The task: Revise the entries below so that each "computer-use agent" becomes "desktop assistant", with no other changes.

***** Records provided *****

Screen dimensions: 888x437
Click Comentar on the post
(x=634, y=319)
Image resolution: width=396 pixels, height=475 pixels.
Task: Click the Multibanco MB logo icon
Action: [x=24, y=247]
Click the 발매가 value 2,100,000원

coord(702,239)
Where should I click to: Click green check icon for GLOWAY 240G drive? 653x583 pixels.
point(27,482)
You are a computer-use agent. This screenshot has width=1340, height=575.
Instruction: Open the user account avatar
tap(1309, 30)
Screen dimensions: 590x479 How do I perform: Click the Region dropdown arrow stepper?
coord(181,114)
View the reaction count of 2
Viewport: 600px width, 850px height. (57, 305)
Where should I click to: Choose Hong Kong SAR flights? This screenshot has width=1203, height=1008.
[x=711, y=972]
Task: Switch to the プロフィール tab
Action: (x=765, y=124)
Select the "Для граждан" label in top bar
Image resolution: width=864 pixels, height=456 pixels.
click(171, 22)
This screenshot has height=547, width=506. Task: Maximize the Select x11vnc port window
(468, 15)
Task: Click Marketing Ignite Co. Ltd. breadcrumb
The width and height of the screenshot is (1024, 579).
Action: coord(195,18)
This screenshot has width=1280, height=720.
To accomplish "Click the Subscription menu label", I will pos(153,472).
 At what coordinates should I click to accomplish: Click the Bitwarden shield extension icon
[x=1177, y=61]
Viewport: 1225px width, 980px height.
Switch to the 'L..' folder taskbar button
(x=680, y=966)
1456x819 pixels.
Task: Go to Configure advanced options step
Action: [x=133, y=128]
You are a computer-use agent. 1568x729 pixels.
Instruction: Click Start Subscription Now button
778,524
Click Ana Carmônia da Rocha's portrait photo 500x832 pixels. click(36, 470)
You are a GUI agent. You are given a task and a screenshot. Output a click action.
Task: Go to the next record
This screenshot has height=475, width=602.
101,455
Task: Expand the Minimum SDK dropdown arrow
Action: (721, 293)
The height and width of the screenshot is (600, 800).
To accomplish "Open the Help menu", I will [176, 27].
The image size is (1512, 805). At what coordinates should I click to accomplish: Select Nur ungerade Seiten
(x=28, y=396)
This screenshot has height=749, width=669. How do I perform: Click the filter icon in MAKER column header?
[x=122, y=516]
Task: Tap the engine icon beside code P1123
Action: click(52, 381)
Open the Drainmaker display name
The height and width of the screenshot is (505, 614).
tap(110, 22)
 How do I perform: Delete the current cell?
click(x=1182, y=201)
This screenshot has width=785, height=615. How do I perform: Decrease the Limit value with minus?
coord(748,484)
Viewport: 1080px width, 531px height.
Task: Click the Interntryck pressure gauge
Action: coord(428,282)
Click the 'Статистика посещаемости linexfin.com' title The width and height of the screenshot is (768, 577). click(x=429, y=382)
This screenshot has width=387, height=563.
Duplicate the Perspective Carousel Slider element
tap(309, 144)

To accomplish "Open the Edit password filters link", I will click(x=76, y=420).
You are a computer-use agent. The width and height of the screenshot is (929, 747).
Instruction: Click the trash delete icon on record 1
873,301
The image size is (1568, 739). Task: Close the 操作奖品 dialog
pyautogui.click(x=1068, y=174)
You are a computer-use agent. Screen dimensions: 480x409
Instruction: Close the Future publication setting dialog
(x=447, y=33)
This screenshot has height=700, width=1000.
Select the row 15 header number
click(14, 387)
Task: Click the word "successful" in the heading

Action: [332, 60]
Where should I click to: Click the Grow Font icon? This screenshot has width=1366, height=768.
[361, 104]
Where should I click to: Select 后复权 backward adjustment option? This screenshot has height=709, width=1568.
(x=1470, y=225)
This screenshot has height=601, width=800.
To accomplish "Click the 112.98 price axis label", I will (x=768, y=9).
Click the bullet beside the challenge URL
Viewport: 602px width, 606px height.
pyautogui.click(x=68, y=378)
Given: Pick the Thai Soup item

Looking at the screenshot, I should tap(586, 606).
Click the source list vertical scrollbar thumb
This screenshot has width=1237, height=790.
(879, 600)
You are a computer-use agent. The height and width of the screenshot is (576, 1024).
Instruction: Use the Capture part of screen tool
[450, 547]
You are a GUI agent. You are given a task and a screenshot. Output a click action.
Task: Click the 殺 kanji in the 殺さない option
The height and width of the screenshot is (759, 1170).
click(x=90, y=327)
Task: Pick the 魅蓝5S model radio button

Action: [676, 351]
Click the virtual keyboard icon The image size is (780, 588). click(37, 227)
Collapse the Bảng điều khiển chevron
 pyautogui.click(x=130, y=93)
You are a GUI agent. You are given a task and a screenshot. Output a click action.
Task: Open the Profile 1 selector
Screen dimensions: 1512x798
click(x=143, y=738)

*****

Solution to this task:
Screen dimensions: 888x437
Click Comentar on the post
(x=634, y=319)
Image resolution: width=396 pixels, height=475 pixels.
Task: Click the Multibanco MB logo icon
Action: [x=24, y=247]
Click the 발매가 value 2,100,000원

coord(702,239)
Where should I click to: Click green check icon for GLOWAY 240G drive? 653x583 pixels.
point(27,482)
You are a desktop assistant. This screenshot has width=1340, height=575.
Instruction: Open the user account avatar
tap(1309, 30)
Screen dimensions: 590x479 How do I perform: Click the Region dropdown arrow stepper?
coord(181,114)
View the reaction count of 2
Viewport: 600px width, 850px height. (57, 305)
Where should I click to: Choose Hong Kong SAR flights? This screenshot has width=1203, height=1008.
[x=711, y=972]
Task: Switch to the プロフィール tab
Action: (x=765, y=124)
Select the "Для граждан" label in top bar
Image resolution: width=864 pixels, height=456 pixels.
click(171, 22)
This screenshot has height=547, width=506. Task: Maximize the Select x11vnc port window
(468, 15)
Task: Click Marketing Ignite Co. Ltd. breadcrumb
The width and height of the screenshot is (1024, 579).
Action: coord(195,18)
This screenshot has width=1280, height=720.
To accomplish "Click the Subscription menu label", I will pos(153,472).
 At what coordinates should I click to accomplish: Click the Bitwarden shield extension icon
[x=1177, y=61]
Viewport: 1225px width, 980px height.
Switch to the 'L..' folder taskbar button
(x=680, y=966)
1456x819 pixels.
Task: Go to Configure advanced options step
Action: [x=133, y=128]
You are a desktop assistant. 1568x729 pixels.
Instruction: Click Start Subscription Now button
778,524
Click Ana Carmônia da Rocha's portrait photo 500x832 pixels. click(36, 470)
You are a GUI agent. You are given a task and a screenshot. Output a click action.
Task: Go to the next record
This screenshot has height=475, width=602.
101,455
Task: Expand the Minimum SDK dropdown arrow
Action: (721, 293)
The height and width of the screenshot is (600, 800).
To accomplish "Open the Help menu", I will [176, 27].
The image size is (1512, 805). At what coordinates should I click to accomplish: Select Nur ungerade Seiten
(x=28, y=396)
This screenshot has height=749, width=669. How do I perform: Click the filter icon in MAKER column header?
[x=122, y=516]
Task: Tap the engine icon beside code P1123
Action: click(52, 381)
Open the Drainmaker display name
The height and width of the screenshot is (505, 614).
tap(110, 22)
 How do I perform: Delete the current cell?
click(x=1182, y=201)
This screenshot has width=785, height=615. How do I perform: Decrease the Limit value with minus?
coord(748,484)
Viewport: 1080px width, 531px height.
Task: Click the Interntryck pressure gauge
Action: coord(428,282)
Click the 'Статистика посещаемости linexfin.com' title The width and height of the screenshot is (768, 577). click(x=429, y=382)
This screenshot has width=387, height=563.
Duplicate the Perspective Carousel Slider element
tap(309, 144)

To accomplish "Open the Edit password filters link", I will click(x=76, y=420).
You are a desktop assistant. The width and height of the screenshot is (929, 747).
Instruction: Click the trash delete icon on record 1
873,301
The image size is (1568, 739). Task: Close the 操作奖品 dialog
pyautogui.click(x=1068, y=174)
You are a desktop assistant. Screen dimensions: 480x409
Instruction: Close the Future publication setting dialog
(x=447, y=33)
This screenshot has height=700, width=1000.
Select the row 15 header number
click(14, 387)
Task: Click the word "successful" in the heading

Action: [332, 60]
Where should I click to: Click the Grow Font icon? This screenshot has width=1366, height=768.
[361, 104]
Where should I click to: Select 后复权 backward adjustment option? This screenshot has height=709, width=1568.
(x=1470, y=225)
This screenshot has height=601, width=800.
To accomplish "Click the 112.98 price axis label", I will (x=768, y=9).
Click the bullet beside the challenge URL
Viewport: 602px width, 606px height.
pyautogui.click(x=68, y=378)
Given: Pick the Thai Soup item

Looking at the screenshot, I should tap(586, 606).
Click the source list vertical scrollbar thumb
This screenshot has width=1237, height=790.
(879, 600)
You are a desktop assistant. The height and width of the screenshot is (576, 1024).
Instruction: Use the Capture part of screen tool
[450, 547]
You are a GUI agent. You are given a task and a screenshot. Output a click action.
Task: Click the 殺 kanji in the 殺さない option
The height and width of the screenshot is (759, 1170).
click(x=90, y=327)
Task: Pick the 魅蓝5S model radio button

Action: [676, 351]
Click the virtual keyboard icon The image size is (780, 588). click(37, 227)
Collapse the Bảng điều khiển chevron
 pyautogui.click(x=130, y=93)
You are a GUI agent. You are given a task and a screenshot. Output a click action.
Task: Open the Profile 1 selector
Screen dimensions: 1512x798
click(x=143, y=738)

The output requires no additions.